Note, again, it's not the only reason. I'm not doing a "but for him" statement here. It's a reason. Over the years, I made some absolutely enormous mistakes in terms of not looking out for myself, and willingly letting other people take credit or get recognition for my extensive work. I regret it now.

E.g. I took on Mike Godwin. I got backstabbed from trusting Declan McCullagh (long issues there). Basically, while there are people who think well of me, and people who think ill of me, the people who think negatively of me were/are willing to attack me much more readily than the people who think positively of me were/are willing to support me.

And eventually, in sum, the snipers won. That's just what happened. Many times, in my writings, I talk about the power of journalism. Michael Sims' theft of the Censorware Project domain is the most public and unarguable example here. People used to say to me that he was insane, that there had to be something mentally wrong with him for doing the domain-hijacking. I never agreed. As a simple statement of fact, I though his reasoning was extremely clear - with Slashdot's support, he could be destructive and abuse anyone, and get away with it, so he did.

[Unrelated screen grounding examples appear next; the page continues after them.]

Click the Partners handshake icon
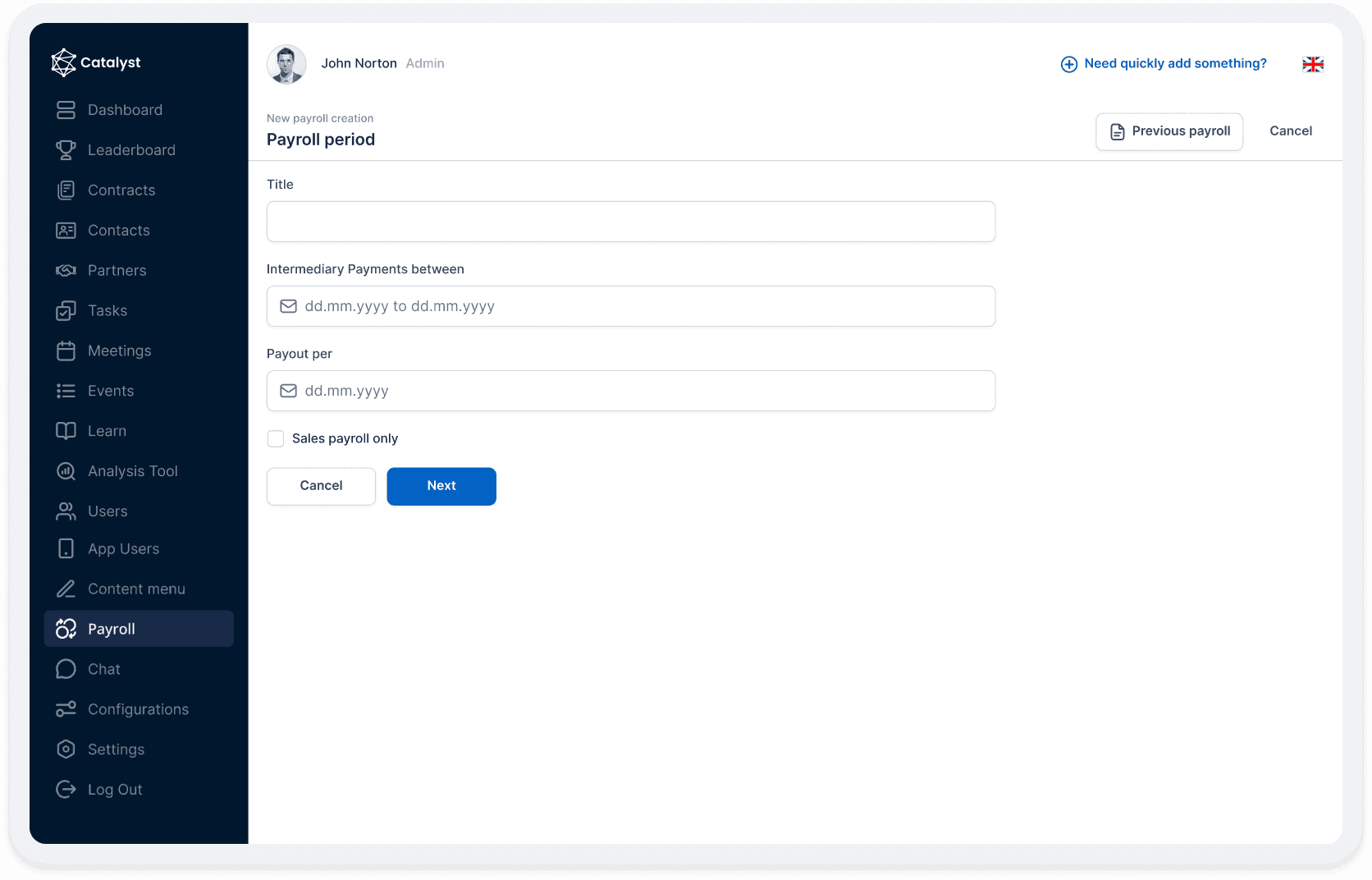The width and height of the screenshot is (1372, 880). (x=66, y=271)
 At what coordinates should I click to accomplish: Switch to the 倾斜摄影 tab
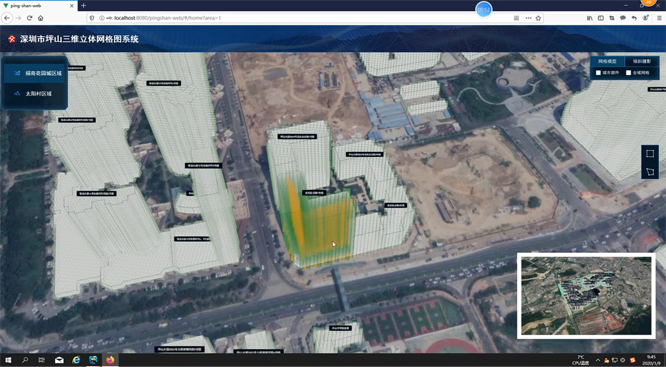[x=642, y=62]
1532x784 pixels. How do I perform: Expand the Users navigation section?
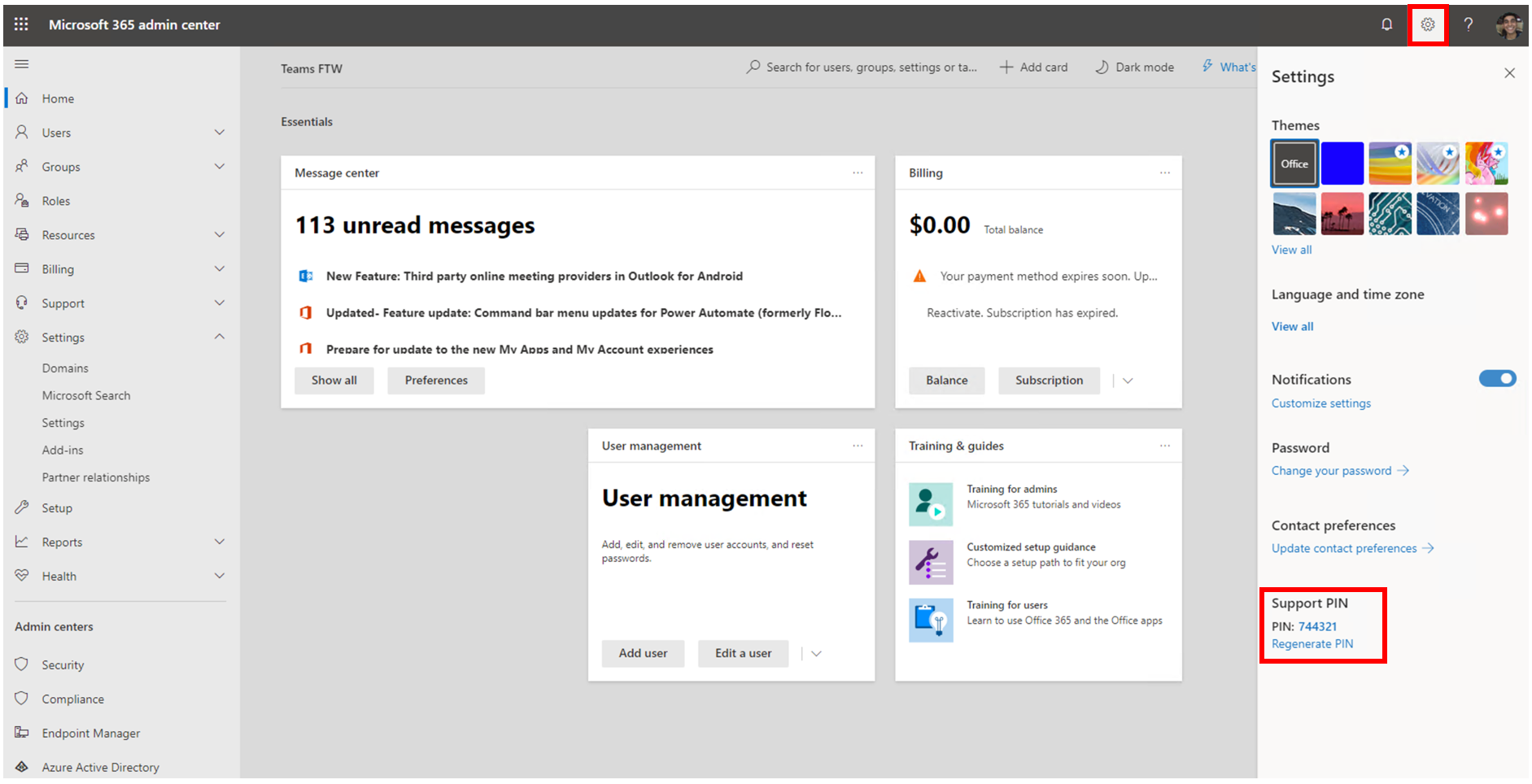pyautogui.click(x=219, y=133)
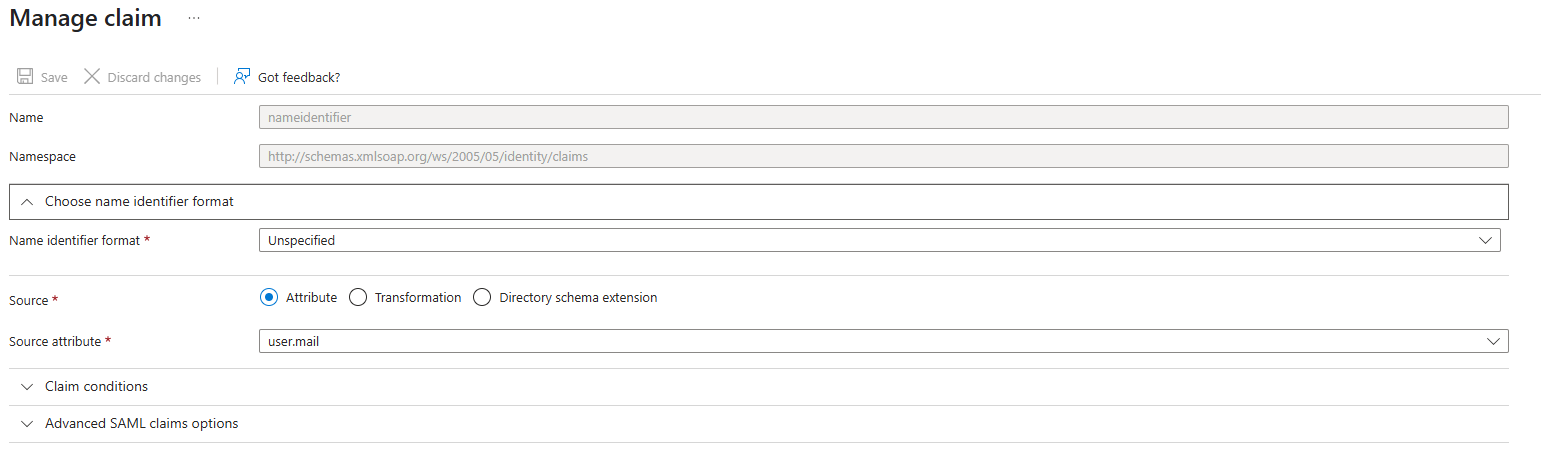This screenshot has width=1541, height=472.
Task: Click the arrow on Source attribute dropdown
Action: click(x=1494, y=341)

It wasn't nice, but it wasn't incomprehensible.

Note since almost nobody reads me, almost nobody will read any rebuttal.

I have no solution to this. As I've been writing, the legal risk and lack of support and attacks regarding my censorware research finally caused me to quit.

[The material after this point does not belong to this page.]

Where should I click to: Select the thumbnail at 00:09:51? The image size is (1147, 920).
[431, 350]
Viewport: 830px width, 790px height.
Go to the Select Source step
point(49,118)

Posted by: Seth Finkelstein at October 10, 2003 05:53 PM

SunnComm accused Halderman of wrongdoing for exposing their weak copy protection. "Let he who is without sin cast the first stone". Is SunnComm without sin?

In December 2000, SunnComm announced a $20M deal with Will-Shown, who they described as a major Pacific Rim CD Manufacturer.

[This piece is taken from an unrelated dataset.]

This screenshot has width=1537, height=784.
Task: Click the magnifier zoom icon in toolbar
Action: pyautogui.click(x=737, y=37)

SunnComm Inks $20+ Million Copy Protection Deal With Major Pacific Rim CD Manufacturer


People are asking who is the Will-Shown Technology Company. Why would a CD manufacturer license copy protection? It is not a record label. Why would it commit so much to an untested product by a penny stock with no track record? How could a major Pacific Rim CD manufacturer not have a web site? How come it is not even mentioned on the web by anyone else? The stock price tripled in the days after the announcement. Who can find Will-Shown and clear up the mystery? A major Pacific Rim CD Manufacturer couldn't just vanish like that, could it?

SunnComm was previously named Desert Winds Entertainment. The SEC found a little problem with them: http://www.sec.gov/litigation/complaints/complr17462.htm

Paloma appointed Jacobs as president and Jacobs, who accused Halderman of wrong doing, was the person responsible for the Will-Shown press release.